Task data.
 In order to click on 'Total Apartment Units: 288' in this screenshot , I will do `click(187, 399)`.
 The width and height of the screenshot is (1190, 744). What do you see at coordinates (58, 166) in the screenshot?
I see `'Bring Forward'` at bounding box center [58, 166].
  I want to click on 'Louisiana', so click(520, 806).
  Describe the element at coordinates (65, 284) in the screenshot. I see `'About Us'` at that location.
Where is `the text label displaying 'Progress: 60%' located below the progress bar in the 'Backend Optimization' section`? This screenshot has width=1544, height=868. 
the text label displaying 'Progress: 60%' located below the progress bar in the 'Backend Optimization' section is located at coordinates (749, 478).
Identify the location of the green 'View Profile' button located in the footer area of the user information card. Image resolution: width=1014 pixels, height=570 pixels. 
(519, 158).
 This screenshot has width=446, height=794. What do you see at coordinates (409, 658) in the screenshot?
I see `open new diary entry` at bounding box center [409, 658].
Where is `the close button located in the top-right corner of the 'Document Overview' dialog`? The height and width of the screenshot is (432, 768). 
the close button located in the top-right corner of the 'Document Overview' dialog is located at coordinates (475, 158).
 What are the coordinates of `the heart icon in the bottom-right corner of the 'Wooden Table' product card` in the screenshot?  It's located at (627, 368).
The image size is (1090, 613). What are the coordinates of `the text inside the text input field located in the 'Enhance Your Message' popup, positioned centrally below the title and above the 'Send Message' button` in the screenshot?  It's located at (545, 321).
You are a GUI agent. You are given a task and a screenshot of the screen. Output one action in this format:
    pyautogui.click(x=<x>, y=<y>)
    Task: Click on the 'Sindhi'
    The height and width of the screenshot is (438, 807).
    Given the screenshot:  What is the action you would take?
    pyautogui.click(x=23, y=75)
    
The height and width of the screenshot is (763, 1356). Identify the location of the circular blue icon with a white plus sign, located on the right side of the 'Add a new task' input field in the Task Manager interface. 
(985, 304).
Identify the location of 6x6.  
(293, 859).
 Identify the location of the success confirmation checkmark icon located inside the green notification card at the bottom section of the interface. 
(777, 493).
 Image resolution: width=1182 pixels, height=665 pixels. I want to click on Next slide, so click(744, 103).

Brief. Copy the entire listing above verbatim, keeping every line in its original order and form.

Exercise result.
 In order to click on 'Total Apartment Units: 288' in this screenshot , I will do `click(187, 399)`.
 The width and height of the screenshot is (1190, 744). What do you see at coordinates (58, 166) in the screenshot?
I see `'Bring Forward'` at bounding box center [58, 166].
  I want to click on 'Louisiana', so click(520, 806).
  Describe the element at coordinates (65, 284) in the screenshot. I see `'About Us'` at that location.
Where is `the text label displaying 'Progress: 60%' located below the progress bar in the 'Backend Optimization' section`? This screenshot has width=1544, height=868. 
the text label displaying 'Progress: 60%' located below the progress bar in the 'Backend Optimization' section is located at coordinates (749, 478).
Identify the location of the green 'View Profile' button located in the footer area of the user information card. Image resolution: width=1014 pixels, height=570 pixels. 
(519, 158).
 This screenshot has width=446, height=794. What do you see at coordinates (409, 658) in the screenshot?
I see `open new diary entry` at bounding box center [409, 658].
Where is `the close button located in the top-right corner of the 'Document Overview' dialog`? The height and width of the screenshot is (432, 768). 
the close button located in the top-right corner of the 'Document Overview' dialog is located at coordinates (475, 158).
 What are the coordinates of `the heart icon in the bottom-right corner of the 'Wooden Table' product card` in the screenshot?  It's located at (627, 368).
The image size is (1090, 613). What are the coordinates of `the text inside the text input field located in the 'Enhance Your Message' popup, positioned centrally below the title and above the 'Send Message' button` in the screenshot?  It's located at (545, 321).
You are a GUI agent. You are given a task and a screenshot of the screen. Output one action in this format:
    pyautogui.click(x=<x>, y=<y>)
    Task: Click on the 'Sindhi'
    The height and width of the screenshot is (438, 807).
    Given the screenshot:  What is the action you would take?
    pyautogui.click(x=23, y=75)
    
The height and width of the screenshot is (763, 1356). Identify the location of the circular blue icon with a white plus sign, located on the right side of the 'Add a new task' input field in the Task Manager interface. 
(985, 304).
Identify the location of 6x6.  
(293, 859).
 Identify the location of the success confirmation checkmark icon located inside the green notification card at the bottom section of the interface. 
(777, 493).
 Image resolution: width=1182 pixels, height=665 pixels. I want to click on Next slide, so click(744, 103).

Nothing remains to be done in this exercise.